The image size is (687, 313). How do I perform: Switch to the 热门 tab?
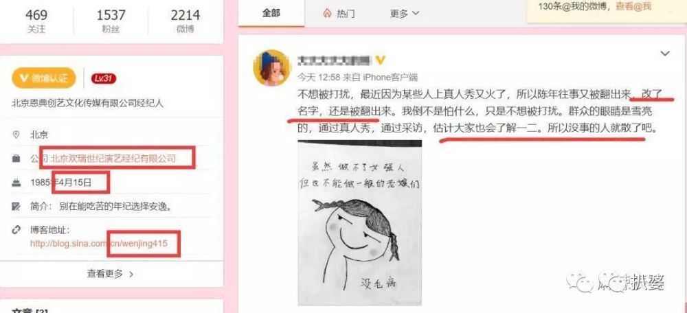click(339, 14)
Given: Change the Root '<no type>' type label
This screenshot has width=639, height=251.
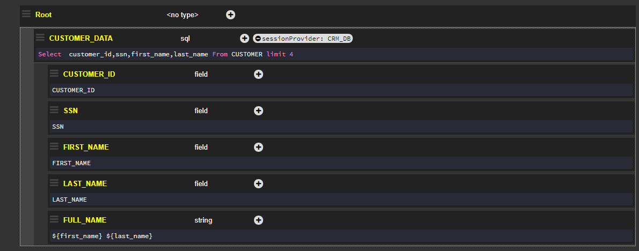Looking at the screenshot, I should click(183, 15).
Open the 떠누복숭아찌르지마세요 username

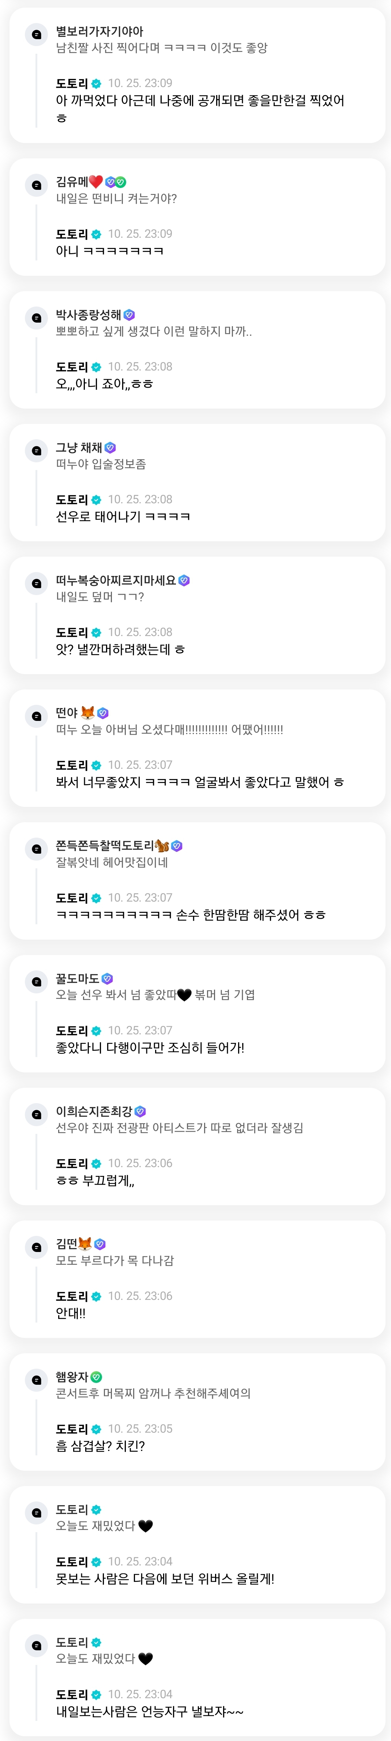coord(115,581)
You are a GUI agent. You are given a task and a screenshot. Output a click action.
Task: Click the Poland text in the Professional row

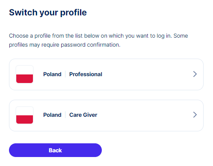point(52,74)
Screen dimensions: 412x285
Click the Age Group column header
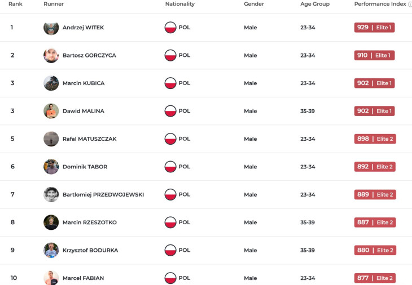(315, 4)
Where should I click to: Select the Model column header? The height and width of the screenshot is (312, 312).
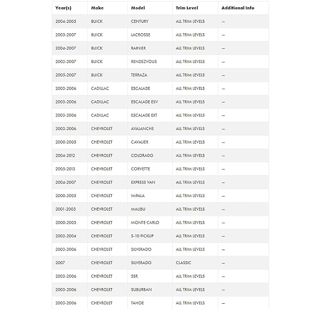(138, 8)
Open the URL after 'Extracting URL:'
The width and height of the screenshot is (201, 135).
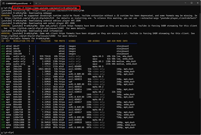52,10
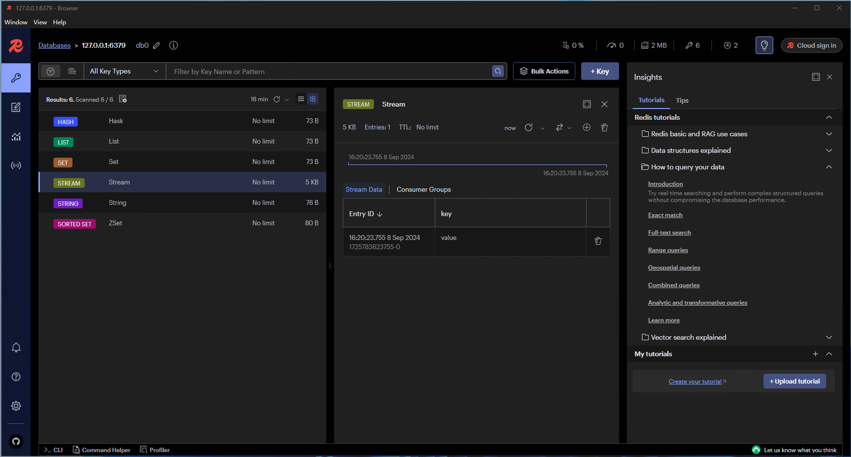Click the GitHub repository icon
Screen dimensions: 851x457
click(x=16, y=441)
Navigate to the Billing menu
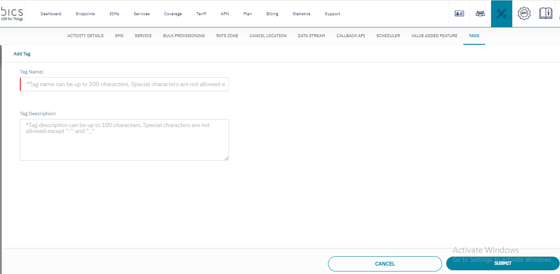 tap(272, 14)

■ PROBLEM TO SOLVE ■
Could you output the entire listing verbatim while omitting its pictures?

■ ANSWER TO THE EXERCISE ■
The image size is (687, 313). How do I perform: Switch to the 热门 tab?
click(339, 14)
Given: Change the Root '<no type>' type label
This screenshot has width=639, height=251.
Looking at the screenshot, I should click(183, 15).
Open the 떠누복숭아찌르지마세요 username

coord(115,581)
You are a GUI agent. You are given a task and a screenshot. Output a click action.
Task: Click the Poland text in the Professional row

point(52,74)
Screen dimensions: 412x285
Click the Age Group column header
(315, 4)
Where should I click to: Select the Model column header? The height and width of the screenshot is (312, 312).
(138, 8)
Open the URL after 'Extracting URL:'
The width and height of the screenshot is (201, 135).
52,10
Click the GitHub repository icon
Screen dimensions: 851x457
click(x=16, y=441)
Navigate to the Billing menu
 tap(272, 14)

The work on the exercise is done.